Il decreto Cura Italia, oltre a sbagliare la regolamentazione dei prestiti straordinari per le Pmi che dovrebbe essere rivista con la nuova norma attesa invano da giorni, ha completamente dimenticato le grandi aziende. La maggior parte delle agevolazioni è limitata a chi ha un fatturato inferiori ai due milioni di euro. Ma le società più grandi, sebbene in genere abbiano una capacità finanziaria maggiore, se sono tra quelle fermate dal «lockdown» sanitario vengono colpite duramente dalla crisi e, se non ce la fanno a pagare stipendi e fornitori, si rischia di innescare una spirale di sofferenze che si allarga a tutti i livelli del mondo produttivo.
«Noi ci opporremo sempre a puntare sul reddito di emergenza anziché garantire il lavoro - dice Giacomoni, che è membro del coordinamento di presidenza di Forza Italia - . Chiediamo che il governo ascolti gli imprenditori ma con il giusto approccio: condizionare la garanzia dello Stato sui prestiti significa che, se ad esempio un fornitore o un lavoratore segnala che l'imprenditore non paga, tu revochi il finanziamento. Va evitato invece che la proposta degli imprenditori venga tradotta in nuova burocrazia e macchino si adempimenti».

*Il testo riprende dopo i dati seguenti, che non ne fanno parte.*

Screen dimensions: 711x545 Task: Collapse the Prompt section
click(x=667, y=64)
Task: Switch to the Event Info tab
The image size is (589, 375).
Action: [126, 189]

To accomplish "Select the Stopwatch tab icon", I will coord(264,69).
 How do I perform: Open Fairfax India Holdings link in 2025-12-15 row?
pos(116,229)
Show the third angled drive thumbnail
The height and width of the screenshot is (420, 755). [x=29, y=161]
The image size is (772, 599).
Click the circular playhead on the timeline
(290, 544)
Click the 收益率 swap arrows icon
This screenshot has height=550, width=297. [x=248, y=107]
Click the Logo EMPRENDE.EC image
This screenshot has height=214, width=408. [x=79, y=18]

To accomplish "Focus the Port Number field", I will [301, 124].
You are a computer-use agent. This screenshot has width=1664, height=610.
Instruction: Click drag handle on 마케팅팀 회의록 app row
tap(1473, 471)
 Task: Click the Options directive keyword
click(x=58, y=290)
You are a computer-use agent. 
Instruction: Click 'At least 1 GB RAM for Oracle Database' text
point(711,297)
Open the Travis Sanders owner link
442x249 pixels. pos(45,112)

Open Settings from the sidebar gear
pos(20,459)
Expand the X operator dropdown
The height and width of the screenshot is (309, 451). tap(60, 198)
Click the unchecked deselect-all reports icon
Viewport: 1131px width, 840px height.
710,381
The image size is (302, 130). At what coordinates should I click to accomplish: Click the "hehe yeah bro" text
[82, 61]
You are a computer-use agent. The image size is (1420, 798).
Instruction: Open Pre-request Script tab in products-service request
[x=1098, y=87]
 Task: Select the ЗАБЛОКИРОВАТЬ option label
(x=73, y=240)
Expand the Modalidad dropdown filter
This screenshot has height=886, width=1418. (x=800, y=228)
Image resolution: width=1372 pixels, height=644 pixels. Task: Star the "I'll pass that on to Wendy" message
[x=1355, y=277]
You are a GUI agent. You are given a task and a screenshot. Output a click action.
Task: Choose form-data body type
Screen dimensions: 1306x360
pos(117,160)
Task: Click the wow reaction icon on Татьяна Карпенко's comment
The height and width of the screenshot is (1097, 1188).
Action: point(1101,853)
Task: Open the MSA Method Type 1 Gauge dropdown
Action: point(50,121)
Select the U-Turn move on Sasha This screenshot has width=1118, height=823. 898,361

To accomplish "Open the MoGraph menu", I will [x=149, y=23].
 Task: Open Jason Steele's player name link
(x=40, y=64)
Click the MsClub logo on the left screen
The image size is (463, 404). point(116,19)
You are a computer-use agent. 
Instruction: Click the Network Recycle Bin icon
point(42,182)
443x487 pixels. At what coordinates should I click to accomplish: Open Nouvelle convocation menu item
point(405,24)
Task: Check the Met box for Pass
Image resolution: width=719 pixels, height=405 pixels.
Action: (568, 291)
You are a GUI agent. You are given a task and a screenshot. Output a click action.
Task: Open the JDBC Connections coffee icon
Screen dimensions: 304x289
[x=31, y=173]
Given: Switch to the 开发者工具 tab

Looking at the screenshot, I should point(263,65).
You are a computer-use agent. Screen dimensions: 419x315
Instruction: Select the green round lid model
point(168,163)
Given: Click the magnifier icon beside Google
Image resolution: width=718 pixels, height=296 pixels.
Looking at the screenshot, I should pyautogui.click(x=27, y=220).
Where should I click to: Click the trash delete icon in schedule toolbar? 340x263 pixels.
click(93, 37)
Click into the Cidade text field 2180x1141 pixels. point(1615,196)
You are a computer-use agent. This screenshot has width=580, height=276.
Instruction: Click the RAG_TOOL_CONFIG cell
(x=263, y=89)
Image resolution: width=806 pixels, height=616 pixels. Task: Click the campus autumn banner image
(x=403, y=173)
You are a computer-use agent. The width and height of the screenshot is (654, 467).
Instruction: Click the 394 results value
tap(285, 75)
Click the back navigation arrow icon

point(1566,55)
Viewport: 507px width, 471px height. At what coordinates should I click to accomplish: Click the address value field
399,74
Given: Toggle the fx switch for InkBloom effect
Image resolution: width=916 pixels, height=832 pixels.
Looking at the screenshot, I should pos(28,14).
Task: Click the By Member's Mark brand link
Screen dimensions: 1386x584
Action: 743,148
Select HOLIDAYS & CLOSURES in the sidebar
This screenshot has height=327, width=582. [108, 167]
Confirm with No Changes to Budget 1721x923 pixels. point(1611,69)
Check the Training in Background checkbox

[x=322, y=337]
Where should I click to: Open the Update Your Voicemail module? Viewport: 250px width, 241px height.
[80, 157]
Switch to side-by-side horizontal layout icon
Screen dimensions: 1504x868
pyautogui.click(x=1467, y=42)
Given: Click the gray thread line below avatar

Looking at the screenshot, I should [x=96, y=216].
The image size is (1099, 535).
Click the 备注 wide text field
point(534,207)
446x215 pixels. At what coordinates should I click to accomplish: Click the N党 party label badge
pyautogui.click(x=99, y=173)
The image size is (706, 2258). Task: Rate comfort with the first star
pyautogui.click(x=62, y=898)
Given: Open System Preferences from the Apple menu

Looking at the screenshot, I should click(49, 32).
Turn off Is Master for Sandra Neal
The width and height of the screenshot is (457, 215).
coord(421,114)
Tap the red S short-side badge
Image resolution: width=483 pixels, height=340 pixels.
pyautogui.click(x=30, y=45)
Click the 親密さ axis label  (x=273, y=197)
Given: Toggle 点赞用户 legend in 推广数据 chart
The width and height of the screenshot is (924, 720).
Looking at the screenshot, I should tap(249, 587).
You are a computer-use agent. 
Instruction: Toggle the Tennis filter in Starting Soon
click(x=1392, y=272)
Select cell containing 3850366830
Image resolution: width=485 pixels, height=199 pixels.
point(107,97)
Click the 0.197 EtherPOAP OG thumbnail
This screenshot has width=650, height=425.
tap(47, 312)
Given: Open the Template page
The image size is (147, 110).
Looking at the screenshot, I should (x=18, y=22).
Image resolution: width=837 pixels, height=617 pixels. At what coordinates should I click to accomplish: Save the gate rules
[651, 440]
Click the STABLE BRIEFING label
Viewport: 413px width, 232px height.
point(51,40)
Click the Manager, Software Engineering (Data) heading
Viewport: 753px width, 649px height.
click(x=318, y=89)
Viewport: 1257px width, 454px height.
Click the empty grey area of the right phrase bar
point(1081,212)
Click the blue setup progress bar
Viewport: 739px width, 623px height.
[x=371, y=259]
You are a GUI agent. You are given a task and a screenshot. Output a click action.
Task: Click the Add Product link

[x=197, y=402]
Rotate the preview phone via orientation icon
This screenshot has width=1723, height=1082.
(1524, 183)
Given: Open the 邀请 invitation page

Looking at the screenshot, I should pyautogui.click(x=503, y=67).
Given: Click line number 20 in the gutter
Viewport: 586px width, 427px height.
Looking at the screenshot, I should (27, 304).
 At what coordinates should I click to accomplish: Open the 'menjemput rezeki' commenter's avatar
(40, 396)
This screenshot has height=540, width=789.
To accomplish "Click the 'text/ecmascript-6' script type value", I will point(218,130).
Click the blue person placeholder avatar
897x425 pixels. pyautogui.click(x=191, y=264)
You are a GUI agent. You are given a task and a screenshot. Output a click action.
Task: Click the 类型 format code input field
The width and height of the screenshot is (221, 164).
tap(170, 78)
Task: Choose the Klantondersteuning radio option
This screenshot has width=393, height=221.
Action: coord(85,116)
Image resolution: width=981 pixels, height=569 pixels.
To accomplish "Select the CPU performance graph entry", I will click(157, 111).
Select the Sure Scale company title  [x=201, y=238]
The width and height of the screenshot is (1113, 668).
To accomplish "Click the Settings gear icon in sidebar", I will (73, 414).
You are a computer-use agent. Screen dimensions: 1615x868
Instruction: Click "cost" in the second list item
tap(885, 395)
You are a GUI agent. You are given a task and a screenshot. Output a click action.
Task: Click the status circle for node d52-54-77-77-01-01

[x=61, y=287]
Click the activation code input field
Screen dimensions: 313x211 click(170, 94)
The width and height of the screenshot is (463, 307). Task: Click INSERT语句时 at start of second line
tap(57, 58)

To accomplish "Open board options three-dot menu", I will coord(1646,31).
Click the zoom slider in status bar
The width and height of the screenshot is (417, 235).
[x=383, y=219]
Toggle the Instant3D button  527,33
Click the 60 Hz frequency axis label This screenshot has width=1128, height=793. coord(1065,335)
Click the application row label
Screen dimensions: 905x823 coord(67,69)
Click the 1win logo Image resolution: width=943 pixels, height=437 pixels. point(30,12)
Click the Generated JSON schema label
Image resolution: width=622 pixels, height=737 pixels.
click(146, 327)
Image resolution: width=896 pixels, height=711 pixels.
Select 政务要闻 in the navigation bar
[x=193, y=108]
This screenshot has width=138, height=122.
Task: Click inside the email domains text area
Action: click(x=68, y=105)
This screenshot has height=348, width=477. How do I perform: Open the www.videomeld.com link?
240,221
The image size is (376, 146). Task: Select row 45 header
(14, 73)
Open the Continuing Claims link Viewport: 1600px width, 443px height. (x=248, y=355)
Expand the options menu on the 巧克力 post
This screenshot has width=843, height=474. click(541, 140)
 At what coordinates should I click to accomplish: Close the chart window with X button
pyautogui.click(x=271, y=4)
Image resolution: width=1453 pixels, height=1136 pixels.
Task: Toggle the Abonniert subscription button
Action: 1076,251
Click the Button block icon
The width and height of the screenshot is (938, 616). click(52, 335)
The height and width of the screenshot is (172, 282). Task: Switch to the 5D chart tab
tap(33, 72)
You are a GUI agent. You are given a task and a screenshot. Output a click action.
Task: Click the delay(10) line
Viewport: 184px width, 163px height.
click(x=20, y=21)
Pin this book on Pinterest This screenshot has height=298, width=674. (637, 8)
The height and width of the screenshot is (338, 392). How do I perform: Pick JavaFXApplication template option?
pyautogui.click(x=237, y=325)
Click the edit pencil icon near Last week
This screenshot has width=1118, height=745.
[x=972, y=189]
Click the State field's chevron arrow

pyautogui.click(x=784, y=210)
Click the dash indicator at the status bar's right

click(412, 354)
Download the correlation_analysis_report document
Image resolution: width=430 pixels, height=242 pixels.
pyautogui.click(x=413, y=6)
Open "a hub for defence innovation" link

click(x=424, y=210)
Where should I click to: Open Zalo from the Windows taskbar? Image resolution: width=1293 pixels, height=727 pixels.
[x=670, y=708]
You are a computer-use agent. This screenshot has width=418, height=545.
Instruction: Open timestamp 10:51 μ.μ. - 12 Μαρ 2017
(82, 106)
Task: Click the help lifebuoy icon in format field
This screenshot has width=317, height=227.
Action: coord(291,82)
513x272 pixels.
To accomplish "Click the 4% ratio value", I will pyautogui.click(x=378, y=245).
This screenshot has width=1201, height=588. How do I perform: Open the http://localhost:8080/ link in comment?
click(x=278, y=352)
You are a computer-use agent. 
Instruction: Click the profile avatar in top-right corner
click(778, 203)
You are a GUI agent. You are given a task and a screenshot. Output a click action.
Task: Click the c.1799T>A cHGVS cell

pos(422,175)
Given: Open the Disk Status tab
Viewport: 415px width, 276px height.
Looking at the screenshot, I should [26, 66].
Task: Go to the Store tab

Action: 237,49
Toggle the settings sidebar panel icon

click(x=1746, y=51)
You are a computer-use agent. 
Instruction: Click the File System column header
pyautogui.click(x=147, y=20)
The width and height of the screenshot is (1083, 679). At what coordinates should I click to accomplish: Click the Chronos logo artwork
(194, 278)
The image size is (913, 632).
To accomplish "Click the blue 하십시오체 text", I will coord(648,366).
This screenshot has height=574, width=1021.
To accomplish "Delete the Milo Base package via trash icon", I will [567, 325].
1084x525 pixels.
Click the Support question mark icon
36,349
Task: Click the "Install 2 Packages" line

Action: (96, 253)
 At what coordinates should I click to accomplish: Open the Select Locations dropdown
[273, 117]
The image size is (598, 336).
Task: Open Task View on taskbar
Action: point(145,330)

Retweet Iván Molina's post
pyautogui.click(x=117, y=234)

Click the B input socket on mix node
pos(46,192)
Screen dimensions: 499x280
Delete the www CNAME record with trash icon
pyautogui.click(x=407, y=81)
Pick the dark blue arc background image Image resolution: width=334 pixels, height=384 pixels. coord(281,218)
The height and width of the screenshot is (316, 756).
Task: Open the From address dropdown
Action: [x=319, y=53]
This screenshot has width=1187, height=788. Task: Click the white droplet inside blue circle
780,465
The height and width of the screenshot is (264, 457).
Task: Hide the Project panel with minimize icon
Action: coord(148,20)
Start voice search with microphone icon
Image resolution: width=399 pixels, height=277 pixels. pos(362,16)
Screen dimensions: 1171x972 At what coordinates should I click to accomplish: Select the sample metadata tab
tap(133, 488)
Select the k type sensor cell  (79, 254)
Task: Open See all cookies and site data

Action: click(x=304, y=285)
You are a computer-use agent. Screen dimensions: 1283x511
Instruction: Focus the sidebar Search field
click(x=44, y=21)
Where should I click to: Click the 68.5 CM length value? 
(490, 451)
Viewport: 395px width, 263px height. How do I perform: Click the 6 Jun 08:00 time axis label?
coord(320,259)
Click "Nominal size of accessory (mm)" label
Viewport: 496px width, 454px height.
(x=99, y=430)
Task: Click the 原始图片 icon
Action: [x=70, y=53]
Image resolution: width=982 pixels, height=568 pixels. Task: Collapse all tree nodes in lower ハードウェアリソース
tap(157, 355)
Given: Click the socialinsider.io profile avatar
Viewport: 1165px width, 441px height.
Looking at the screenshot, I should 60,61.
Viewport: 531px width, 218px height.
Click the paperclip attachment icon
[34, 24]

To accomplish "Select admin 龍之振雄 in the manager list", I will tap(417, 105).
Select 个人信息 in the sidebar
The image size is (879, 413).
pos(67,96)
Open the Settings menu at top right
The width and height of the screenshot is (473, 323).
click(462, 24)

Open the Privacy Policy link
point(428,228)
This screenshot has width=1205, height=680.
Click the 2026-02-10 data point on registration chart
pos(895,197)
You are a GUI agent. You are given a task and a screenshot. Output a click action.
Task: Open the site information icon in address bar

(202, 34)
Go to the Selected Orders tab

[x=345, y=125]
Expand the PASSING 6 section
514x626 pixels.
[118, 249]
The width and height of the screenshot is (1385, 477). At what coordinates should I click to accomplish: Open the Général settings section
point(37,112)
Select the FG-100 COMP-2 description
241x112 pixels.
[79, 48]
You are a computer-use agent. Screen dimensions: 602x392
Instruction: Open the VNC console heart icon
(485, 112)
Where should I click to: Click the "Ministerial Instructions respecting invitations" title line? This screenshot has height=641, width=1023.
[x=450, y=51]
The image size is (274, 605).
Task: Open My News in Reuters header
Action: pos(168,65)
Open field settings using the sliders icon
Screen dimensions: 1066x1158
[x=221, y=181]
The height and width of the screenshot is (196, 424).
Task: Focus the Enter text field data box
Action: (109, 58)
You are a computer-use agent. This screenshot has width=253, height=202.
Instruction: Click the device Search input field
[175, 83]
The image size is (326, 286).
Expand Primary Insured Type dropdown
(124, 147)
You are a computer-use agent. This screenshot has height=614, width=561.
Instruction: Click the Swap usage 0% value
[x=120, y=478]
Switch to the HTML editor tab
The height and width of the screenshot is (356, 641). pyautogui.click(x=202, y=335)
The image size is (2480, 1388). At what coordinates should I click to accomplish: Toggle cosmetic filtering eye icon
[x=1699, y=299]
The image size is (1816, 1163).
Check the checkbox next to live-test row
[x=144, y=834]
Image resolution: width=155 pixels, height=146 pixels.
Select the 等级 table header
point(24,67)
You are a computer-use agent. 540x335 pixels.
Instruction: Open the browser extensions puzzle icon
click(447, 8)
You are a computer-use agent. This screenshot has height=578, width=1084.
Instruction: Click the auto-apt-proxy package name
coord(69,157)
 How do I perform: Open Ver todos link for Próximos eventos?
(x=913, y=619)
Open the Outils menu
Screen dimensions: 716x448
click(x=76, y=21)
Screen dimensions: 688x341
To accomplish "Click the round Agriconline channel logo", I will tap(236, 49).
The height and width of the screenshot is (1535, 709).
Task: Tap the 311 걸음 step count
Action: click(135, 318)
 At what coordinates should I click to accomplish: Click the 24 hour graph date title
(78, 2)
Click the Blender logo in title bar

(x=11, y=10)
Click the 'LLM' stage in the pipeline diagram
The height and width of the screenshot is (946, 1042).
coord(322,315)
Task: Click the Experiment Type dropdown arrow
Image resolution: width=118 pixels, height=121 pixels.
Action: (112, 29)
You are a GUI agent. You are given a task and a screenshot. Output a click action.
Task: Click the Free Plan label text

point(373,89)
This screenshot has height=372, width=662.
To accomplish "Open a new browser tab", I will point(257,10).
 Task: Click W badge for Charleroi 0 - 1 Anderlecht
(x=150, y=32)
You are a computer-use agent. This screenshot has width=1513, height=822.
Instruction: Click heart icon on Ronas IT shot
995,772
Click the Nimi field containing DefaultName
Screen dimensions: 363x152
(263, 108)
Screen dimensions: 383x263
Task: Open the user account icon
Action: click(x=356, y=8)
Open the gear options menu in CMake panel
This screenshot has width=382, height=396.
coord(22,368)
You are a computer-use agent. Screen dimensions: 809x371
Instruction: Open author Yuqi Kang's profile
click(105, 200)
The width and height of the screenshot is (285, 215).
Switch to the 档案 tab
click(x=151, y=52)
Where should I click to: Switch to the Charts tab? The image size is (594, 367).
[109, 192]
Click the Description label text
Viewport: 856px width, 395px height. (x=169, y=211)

Il timore di Forza Italia è che invece prevalgano gli istinti assistenzialisti.
Pur riconoscendo la necessità di un sostegno a chi in questo momento non ha reddito, la proposta azzurra resta contraria a omologhi del reddito di cittadinanza, puntando invece sulla ricetta liberale: taglio delle tasse e produzione di ricchezza per garantire benessere al maggior numero di persone.